German national carrier Lufthansa said Friday it would record its best quarter since the start of the coronavirus pandemic despite widespread airport disruptions that have led to thousands of cancellations.

Lufthansa expects positive quarter despite airport chaos
A Lufthansa plane takes on passengers at Munich Airport. Photo: dpa | Sven Hoppe

The airline expects to book an operating profit of “between 350 and 400 million euros” for the period between April and June, it said in a statement.    

In the same period last year, the airline group — which includes Eurowings, Austrian, Swiss and Brussels Airlines — recorded an operating loss of 827 million euros.    

Lufthansa’s revenues in the second quarter had “more than doubled” to 8.5 billion euros in the space of 12 months, it said, as pandemic-related health restrictions fell away and air traffic picked up.    
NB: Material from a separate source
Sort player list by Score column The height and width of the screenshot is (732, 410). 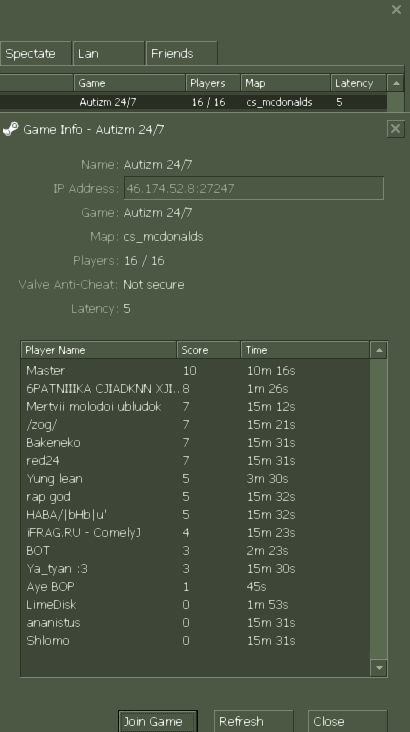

The group’s passenger services had seen a “significant increase” in how full their flights were, but were still set to record a “negative” operating result, Lufthansa said.    

Instead, the “continuously strong performance at Lufthansa Cargo” lifted the overall figures.    The positive result comes despite widespread airport chaos, which has led to the cancellation of thousands of flights in the coming months.    

Earlier this week, the carrier slashed another 2,000 flights from its summer schedule to “ease the burden on the system”, according to a spokesman.    

A shortage of workers has left airports struggling to process high numbers of passengers, after they pared back their operations during the pandemic.    

In May, Lufthansa said it was “on track” over the year, despite the personnel shortage and the rising price of fuel.    

The group recorded its first operating profit since the start of the pandemic in the third quarter of 2021, posting a slender 17 million euro result.    

Lufthansa’s full second-quarter results for 2022 will be published on August 4.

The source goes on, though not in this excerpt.